Copy the lines from the one containing "Select the LM324 op-amp U3:A triangle" through the one containing "Select Ruud van", without any changes. Leave out everything before and after that span.

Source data
-------------------------

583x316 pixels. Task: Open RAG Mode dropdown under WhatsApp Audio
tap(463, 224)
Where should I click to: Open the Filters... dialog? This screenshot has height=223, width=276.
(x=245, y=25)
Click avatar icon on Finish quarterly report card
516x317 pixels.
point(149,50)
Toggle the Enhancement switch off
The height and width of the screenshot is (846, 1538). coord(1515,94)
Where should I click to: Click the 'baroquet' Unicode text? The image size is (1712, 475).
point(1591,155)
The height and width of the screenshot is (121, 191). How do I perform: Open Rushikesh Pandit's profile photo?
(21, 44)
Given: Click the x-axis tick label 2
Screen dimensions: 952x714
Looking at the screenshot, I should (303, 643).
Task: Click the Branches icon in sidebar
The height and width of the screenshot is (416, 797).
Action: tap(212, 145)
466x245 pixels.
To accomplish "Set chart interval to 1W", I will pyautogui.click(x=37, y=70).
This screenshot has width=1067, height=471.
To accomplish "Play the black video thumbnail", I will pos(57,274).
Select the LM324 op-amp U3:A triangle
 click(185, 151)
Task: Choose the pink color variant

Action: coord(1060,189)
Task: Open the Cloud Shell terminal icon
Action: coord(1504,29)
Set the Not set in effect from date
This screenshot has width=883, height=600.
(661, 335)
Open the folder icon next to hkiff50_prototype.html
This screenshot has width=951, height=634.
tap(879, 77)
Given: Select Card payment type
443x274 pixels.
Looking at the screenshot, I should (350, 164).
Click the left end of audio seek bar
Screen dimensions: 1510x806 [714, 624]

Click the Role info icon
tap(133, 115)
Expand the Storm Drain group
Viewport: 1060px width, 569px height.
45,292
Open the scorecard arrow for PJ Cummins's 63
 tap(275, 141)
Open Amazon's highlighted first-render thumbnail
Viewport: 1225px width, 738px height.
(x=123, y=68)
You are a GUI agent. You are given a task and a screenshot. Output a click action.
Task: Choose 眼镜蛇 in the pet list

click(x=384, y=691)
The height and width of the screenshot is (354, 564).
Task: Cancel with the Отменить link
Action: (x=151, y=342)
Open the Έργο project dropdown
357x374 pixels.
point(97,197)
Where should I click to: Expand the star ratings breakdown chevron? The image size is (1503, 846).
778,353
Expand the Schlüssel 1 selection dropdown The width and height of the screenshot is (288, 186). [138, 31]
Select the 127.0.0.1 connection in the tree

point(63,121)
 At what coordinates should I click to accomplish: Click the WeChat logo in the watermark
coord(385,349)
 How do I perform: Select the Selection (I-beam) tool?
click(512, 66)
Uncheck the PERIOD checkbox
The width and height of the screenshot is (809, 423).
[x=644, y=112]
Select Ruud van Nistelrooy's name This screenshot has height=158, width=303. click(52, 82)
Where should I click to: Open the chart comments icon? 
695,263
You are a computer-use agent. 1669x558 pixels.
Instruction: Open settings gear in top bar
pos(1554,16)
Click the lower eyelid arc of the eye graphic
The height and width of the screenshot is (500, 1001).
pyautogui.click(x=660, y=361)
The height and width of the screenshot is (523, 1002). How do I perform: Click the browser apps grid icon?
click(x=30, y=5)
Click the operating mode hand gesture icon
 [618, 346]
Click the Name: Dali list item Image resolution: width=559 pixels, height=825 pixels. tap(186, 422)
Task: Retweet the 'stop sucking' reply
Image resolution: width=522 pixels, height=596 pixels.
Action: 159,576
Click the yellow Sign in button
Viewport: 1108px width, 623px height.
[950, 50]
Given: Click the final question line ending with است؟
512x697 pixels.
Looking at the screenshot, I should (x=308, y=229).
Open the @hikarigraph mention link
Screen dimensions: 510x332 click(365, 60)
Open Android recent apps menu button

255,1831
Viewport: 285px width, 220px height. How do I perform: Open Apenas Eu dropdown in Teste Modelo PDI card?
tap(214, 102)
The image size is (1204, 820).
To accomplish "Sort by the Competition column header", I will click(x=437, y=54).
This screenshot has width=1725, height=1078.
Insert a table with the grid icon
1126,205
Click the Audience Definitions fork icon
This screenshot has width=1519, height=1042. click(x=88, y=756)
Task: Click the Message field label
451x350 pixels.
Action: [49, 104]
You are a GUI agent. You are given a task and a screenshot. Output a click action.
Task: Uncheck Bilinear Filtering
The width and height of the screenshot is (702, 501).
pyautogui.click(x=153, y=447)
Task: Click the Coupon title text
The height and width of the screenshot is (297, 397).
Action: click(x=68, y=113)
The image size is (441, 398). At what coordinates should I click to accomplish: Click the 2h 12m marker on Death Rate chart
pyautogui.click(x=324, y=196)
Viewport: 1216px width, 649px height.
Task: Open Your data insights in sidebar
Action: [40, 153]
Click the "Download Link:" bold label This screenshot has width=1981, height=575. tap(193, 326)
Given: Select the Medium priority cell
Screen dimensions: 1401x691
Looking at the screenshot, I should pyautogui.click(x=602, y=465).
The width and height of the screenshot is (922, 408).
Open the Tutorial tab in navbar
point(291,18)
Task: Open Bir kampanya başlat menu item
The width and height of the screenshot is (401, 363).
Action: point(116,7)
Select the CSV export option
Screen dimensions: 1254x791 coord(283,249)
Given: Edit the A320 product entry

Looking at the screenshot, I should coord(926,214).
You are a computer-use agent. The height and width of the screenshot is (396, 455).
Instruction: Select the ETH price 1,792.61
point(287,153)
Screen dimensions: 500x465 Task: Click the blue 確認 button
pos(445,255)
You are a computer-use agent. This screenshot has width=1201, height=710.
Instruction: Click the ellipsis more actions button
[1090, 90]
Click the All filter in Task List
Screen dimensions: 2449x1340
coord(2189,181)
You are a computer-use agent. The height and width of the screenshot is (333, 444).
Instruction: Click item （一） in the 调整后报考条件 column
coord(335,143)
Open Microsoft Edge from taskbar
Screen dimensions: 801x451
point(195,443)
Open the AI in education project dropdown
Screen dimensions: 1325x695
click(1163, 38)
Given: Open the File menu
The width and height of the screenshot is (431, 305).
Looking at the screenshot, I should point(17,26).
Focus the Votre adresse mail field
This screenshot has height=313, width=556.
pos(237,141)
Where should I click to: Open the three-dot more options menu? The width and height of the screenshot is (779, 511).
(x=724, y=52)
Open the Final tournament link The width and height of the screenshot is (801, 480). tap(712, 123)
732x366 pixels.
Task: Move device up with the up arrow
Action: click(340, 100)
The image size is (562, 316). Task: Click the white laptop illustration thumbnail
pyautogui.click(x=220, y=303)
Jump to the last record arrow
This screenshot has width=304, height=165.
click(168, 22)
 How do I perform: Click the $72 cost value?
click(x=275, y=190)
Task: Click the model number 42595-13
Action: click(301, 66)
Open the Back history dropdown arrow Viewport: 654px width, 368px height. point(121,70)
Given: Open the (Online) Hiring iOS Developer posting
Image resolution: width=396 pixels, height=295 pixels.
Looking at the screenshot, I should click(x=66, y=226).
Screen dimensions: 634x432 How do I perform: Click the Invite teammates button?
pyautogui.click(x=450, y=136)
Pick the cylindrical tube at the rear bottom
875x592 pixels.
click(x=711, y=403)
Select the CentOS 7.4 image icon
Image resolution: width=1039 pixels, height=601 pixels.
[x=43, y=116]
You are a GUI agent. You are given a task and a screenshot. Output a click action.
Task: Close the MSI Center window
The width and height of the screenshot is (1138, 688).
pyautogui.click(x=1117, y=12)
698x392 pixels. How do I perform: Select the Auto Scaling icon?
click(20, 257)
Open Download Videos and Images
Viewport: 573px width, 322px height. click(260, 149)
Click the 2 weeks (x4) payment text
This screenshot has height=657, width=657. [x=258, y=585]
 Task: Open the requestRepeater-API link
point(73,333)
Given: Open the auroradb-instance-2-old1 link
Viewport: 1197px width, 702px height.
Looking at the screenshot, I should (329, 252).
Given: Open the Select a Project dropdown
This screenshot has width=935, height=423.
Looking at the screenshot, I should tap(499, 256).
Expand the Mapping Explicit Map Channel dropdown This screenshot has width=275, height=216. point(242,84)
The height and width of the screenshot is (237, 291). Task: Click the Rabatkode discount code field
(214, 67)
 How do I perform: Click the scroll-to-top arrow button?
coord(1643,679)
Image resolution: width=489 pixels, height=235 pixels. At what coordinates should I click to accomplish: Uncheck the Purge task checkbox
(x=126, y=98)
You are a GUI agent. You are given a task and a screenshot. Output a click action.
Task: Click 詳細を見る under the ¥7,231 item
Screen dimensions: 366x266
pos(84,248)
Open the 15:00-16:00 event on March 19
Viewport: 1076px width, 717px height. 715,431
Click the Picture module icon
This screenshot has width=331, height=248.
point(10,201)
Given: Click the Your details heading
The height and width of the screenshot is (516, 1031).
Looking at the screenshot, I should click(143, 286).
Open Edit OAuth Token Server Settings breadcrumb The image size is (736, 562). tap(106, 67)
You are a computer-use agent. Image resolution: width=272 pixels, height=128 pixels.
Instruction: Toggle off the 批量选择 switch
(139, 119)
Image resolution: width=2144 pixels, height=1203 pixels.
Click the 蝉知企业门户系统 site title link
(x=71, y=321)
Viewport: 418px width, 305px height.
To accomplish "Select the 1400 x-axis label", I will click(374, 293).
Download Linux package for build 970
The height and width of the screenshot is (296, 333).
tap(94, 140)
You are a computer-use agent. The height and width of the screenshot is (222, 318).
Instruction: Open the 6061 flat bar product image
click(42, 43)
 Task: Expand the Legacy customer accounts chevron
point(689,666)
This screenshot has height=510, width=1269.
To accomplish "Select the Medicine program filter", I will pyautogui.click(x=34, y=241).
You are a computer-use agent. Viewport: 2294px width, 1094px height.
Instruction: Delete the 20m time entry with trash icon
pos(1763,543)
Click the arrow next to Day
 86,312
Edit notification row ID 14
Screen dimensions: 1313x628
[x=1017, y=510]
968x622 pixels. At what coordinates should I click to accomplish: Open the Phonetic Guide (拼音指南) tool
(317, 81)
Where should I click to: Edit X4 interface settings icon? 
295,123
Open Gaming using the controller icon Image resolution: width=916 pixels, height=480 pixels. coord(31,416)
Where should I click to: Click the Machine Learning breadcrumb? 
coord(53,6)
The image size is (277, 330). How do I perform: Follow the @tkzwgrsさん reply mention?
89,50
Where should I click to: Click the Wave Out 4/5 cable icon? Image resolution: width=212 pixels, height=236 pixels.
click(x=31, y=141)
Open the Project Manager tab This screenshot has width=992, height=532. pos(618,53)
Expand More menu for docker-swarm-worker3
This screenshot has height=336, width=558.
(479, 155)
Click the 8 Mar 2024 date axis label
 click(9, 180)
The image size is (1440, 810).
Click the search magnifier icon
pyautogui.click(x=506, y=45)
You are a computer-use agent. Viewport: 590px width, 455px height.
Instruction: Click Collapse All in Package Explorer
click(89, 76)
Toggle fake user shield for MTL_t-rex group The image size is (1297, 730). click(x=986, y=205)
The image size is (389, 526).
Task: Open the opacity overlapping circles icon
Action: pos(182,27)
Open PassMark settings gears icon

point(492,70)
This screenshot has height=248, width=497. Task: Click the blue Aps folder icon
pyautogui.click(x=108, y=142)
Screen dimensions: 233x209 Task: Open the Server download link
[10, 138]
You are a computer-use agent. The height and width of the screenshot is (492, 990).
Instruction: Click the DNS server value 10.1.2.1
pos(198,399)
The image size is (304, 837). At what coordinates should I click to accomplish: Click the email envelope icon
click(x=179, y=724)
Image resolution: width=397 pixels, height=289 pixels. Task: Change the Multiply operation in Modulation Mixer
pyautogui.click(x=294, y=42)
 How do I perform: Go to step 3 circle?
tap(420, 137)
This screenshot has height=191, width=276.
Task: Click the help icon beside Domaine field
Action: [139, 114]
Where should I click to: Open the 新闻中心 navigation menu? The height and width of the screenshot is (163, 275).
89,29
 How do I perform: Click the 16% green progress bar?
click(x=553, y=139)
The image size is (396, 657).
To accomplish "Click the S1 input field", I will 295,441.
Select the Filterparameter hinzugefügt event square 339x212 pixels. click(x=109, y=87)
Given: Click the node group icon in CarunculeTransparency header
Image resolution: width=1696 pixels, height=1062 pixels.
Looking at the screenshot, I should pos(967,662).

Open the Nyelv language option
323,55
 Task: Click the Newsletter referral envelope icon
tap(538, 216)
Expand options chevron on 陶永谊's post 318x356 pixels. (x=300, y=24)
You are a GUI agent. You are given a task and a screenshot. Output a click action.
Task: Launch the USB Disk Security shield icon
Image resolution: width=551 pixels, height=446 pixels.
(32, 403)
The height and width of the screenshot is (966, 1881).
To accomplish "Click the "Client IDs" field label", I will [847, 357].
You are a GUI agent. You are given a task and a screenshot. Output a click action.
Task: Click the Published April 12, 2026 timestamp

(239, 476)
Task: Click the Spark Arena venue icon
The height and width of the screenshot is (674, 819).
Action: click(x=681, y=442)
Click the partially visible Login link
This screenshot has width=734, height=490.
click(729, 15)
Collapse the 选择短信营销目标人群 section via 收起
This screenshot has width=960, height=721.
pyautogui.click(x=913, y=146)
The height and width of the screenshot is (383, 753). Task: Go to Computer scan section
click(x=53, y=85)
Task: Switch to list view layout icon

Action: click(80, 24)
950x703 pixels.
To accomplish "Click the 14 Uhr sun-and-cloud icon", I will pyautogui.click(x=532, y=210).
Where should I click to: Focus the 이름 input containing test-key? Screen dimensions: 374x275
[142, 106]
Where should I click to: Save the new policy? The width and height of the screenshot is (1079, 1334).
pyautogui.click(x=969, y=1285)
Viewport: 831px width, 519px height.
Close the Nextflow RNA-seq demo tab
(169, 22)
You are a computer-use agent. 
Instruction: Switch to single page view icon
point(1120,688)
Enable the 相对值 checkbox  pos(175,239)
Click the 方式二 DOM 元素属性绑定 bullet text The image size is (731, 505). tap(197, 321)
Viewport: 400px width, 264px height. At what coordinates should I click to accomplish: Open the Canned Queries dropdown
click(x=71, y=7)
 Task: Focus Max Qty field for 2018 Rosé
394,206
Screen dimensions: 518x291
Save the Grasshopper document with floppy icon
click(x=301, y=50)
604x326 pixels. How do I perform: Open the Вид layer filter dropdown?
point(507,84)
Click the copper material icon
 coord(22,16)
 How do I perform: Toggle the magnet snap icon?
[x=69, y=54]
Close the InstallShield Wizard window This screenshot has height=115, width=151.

-------------------------

■ **Solved exercise**
Select the LM324 op-amp U3:A triangle
 click(185, 151)
Task: Choose the pink color variant

Action: coord(1060,189)
Task: Open the Cloud Shell terminal icon
Action: coord(1504,29)
Set the Not set in effect from date
This screenshot has width=883, height=600.
(661, 335)
Open the folder icon next to hkiff50_prototype.html
This screenshot has width=951, height=634.
tap(879, 77)
Given: Select Card payment type
443x274 pixels.
Looking at the screenshot, I should (350, 164).
Click the left end of audio seek bar
Screen dimensions: 1510x806 [714, 624]

Click the Role info icon
tap(133, 115)
Expand the Storm Drain group
Viewport: 1060px width, 569px height.
45,292
Open the scorecard arrow for PJ Cummins's 63
 tap(275, 141)
Open Amazon's highlighted first-render thumbnail
Viewport: 1225px width, 738px height.
(x=123, y=68)
You are a GUI agent. You are given a task and a screenshot. Output a click action.
Task: Choose 眼镜蛇 in the pet list

click(x=384, y=691)
The height and width of the screenshot is (354, 564).
Task: Cancel with the Отменить link
Action: (x=151, y=342)
Open the Έργο project dropdown
357x374 pixels.
point(97,197)
Where should I click to: Expand the star ratings breakdown chevron? The image size is (1503, 846).
778,353
Expand the Schlüssel 1 selection dropdown The width and height of the screenshot is (288, 186). [138, 31]
Select the 127.0.0.1 connection in the tree

point(63,121)
 At what coordinates should I click to accomplish: Click the WeChat logo in the watermark
coord(385,349)
 How do I perform: Select the Selection (I-beam) tool?
click(512, 66)
Uncheck the PERIOD checkbox
The width and height of the screenshot is (809, 423).
[x=644, y=112]
Select Ruud van Nistelrooy's name This screenshot has height=158, width=303. click(52, 82)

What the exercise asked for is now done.